AhNowTed · 05/10/2019 19:13

@IceCreamAndCandyfloss

"You don’t really think he will fall for the whole accident thing just as the exact time you were meant to look for work and share the financial burden of the family do you? "

This is exactly what happened here.

Sizeofalentil · 05/10/2019 19:13

What's done is done. To be honest, I'd wait until I was over 8 weeks, to see if it sticks, before saying anything. Otherwise, what's the point of rocking the boat?

I'm sure a lot of posters would disagree with me but I wouldn't confess to stopping taking the pill in purpose - I'd maybe say that I'd been lax with taking it on time or that I'd had an upset stomach but not thought much more about it because of how long it took to ttc before.

What would be the point of derailing your marriage? The baby will still be there regardless and your punishment is the guilt you're feeling right now.

Once you've told your husband you're expecting, then you can decide what to do together.

For what it's worth, I don't blame you for what you did - my dd took so long to arrive that I didn't think to use contraception when my period returned after bf. And got pregnant first cycle. So I can see how your mind would work - like you were just playing chicken and living a fantasy a bit before you'd have naturally come to your senses and started taking the pill again

JacquesHammer · 05/10/2019 19:14

only total abstinence provides 100% protection against pregnancy. The contraceptive pill used properly, however, has an extremely high success rate

I know how sex works Grin

The fact is that although the stats are given for “perfect use”, “typical use” drops the efficacy of the pill to a much lower success rate. It isn’t about trusting your partner, it is about acknowledging that if a pregnancy is a disaster, you do everything you can to prevent - including taking into consideration that hormonal contraception can go wrong.

IceCreamAndCandyfloss · 05/10/2019 19:17

It’s very sad how many advocate not telling him the truth. He deserves to know his real wife and what she did to get her own way knowing it was against his wishes. This could be your son one day.

AhNowTed · 05/10/2019 19:17

@JacquesHammer you're being a bit ridiculous. Condoms can also fail so what's a man supposed to do: a triple lock down of withdrawal as well!

Jinxed2 · 05/10/2019 19:19

Wow. So many people thinking it’s ok to lie about this! 😳

JacquesHammer · 05/10/2019 19:21

you're being a bit ridiculous. Condoms can also fail so what's a man supposed to do: a triple lock down of withdrawal as well!

You don’t need to tag me I’m on the thread.

I’m sure you’re capable of working out the stats on perfect use condoms in addition to the pill.

I know it’s anathema to a high proportion of men to wear a condom, but they must acknowledge that sex can equal pregnancy. If that end result is a disaster it’s foolish to rely on one contraception method.

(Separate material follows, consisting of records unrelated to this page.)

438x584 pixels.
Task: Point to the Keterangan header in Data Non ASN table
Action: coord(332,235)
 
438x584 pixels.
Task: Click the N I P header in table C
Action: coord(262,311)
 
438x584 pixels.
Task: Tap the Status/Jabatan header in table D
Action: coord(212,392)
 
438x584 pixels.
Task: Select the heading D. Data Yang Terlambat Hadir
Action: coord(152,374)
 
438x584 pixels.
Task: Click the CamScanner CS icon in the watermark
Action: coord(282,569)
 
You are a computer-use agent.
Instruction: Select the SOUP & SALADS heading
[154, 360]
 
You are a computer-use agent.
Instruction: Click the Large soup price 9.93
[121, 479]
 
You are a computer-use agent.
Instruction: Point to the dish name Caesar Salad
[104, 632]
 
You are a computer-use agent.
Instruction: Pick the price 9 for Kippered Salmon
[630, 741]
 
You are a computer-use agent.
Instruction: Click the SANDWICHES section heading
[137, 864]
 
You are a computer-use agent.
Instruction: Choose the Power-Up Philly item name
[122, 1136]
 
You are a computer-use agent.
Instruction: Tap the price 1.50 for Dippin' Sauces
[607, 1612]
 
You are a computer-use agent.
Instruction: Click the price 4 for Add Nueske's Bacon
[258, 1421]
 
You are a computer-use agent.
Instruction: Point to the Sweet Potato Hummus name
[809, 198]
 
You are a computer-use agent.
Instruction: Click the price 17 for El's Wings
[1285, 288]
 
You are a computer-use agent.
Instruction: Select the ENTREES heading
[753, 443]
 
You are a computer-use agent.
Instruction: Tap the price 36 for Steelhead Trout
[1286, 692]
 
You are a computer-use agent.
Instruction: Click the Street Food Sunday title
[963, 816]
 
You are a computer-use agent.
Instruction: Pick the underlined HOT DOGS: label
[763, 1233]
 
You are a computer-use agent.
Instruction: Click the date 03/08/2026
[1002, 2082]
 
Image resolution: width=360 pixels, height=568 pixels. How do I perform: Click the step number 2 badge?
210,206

ItsReallyNotOk · 05/10/2019 19:21

Christ on a cracker people.

This thread is shocking.

The sheer amount of people telling you to lie is frightening.

You are parents.
You are responsible for shaping and guiding young minds.
You are responsible for teaching your child right and wrong.

You have deceived and manipulated your husband.
Your behaviour is appalling and you should be afraid for your child as your lack of morals and responsibilitiy is going to screw up your child........and they'll end up tricking someone into becoming a parent.

You are parents and you're doing a shit job of it if you think that this behaviour is acceptable and she should lie to her husband about it.
You should be ashamed.

Veterinari · 05/10/2019 19:22

I find but worrying that you ask, vet. A pregnancy takes the toll on the woman's body and health, for one thing.

@Sagradafamiliar you could also argue that the OP’s deceit takes its toll on her husband’s mental health and work stress. They are different consequences but one does not trump the other, both require manipulation and deceit - so yes pretty similar...

Sagradafamiliar · 05/10/2019 19:22

Exactly Jacques.

Hopoindown31 · 05/10/2019 19:23

Standard Mumsnet advice of just lying to the husband just as with affairs I see. Sad.

Sagradafamiliar · 05/10/2019 19:23

Crack on with your line of thought vet, in reality I think most can accept the two are very different scenarios.